| What you will do |
a. According to the passage on the western Greater Caucasus Basin, in which stage were subsidence rates highest?
b. Continue the passage on the western Greater Caucasus Basin from its last sentence.

| Source passage |
* * * * *

The formation and inversion of the western Greater Caucasus Basin and the uplift of the western Greater Caucasus
The southern slope of the western Greater Caucasus is dominated by outcrops of up to 17.6 km of Jurassic to Eocene sediments. These were deposited in the western segment of an extensional, or more likely transtensional, basin termed the Greater Caucasus Basin. The basin developed between the crystalline core of the Greater Caucasus (including the Fore Range and Main Range zones) to the north and the northern part of the Transcaucasus (the Rioni and Kartli basins, and Dziruli Massif) and its offshore equivalent, the Shatskiy Ridge, to the south. Its fill is characterised by siliciclastic turbidite, calciturbidite and hemipelagic mudstone and marl deposits, with a volcanic component in the Early and Middle Jurassic and mid Cretaceous. Sediment thickness variations indicate episodic basin forming events beginning in the Sinemurian, with the highest subsidence rates occurring in the Aalenian. Opening of the South Caspian Basin, a possible along-strike equivalent to this basin also occurred in the Early to Middle Jurassic. Small outcrops of strongly deformed Devonian-Triassic sediments, known as the Dizi Series, also outcrop on the southern slope of the range in Georgia. The tectonic setting of the Dizi Series is disputed, although a proto-Greater Caucasus Basin rift setting is plausible.

* * * * *

| Supplied information |
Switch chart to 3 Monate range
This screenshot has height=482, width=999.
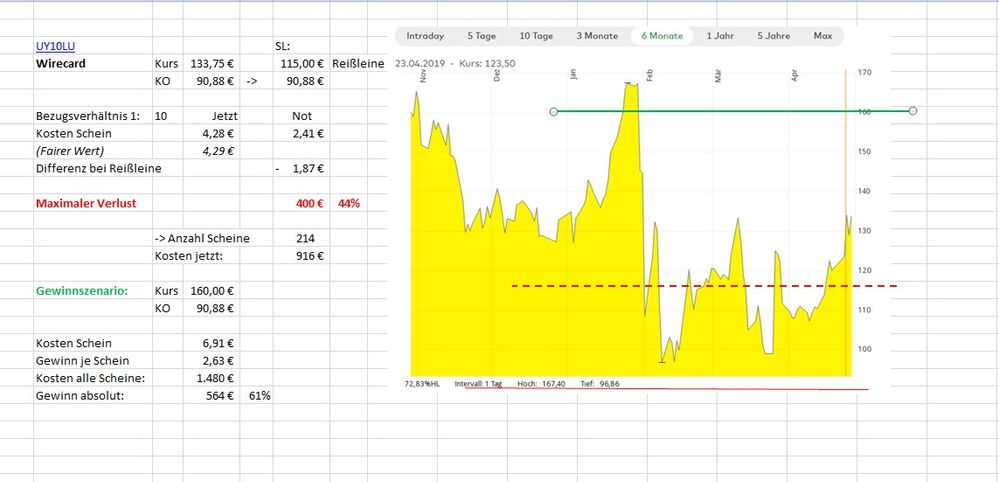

* * * * *

| Answer list |
a. The Aalenian.

b.
The basement of the centre of the Greater Caucasus Basin is not exposed, but is thought to be extended continental crust. The basement of the northern flank of basin forms the crystalline core of the western Greater Caucasus, whilst the southern flank is exposed in the Dziruli Massif. These two areas of outcrop share many similarities and comprise Gondwana-derived, predominantly Early to mid Paleozoic crystalline protolith and island arc and ophiolitic material that were metamorphosed and intruded, most likely during their Variscan accretion to the southern margin of Laurasia. The basement areas are overlain by thin successions of Late Carboniferous to Cenozoic strata that are punctuated by numerous unconformities. This would suggest that the crystalline basement to the flanks of the Greater Caucasus Basin have been at or near surface for much of the Late Paleozoic to Cenozoic.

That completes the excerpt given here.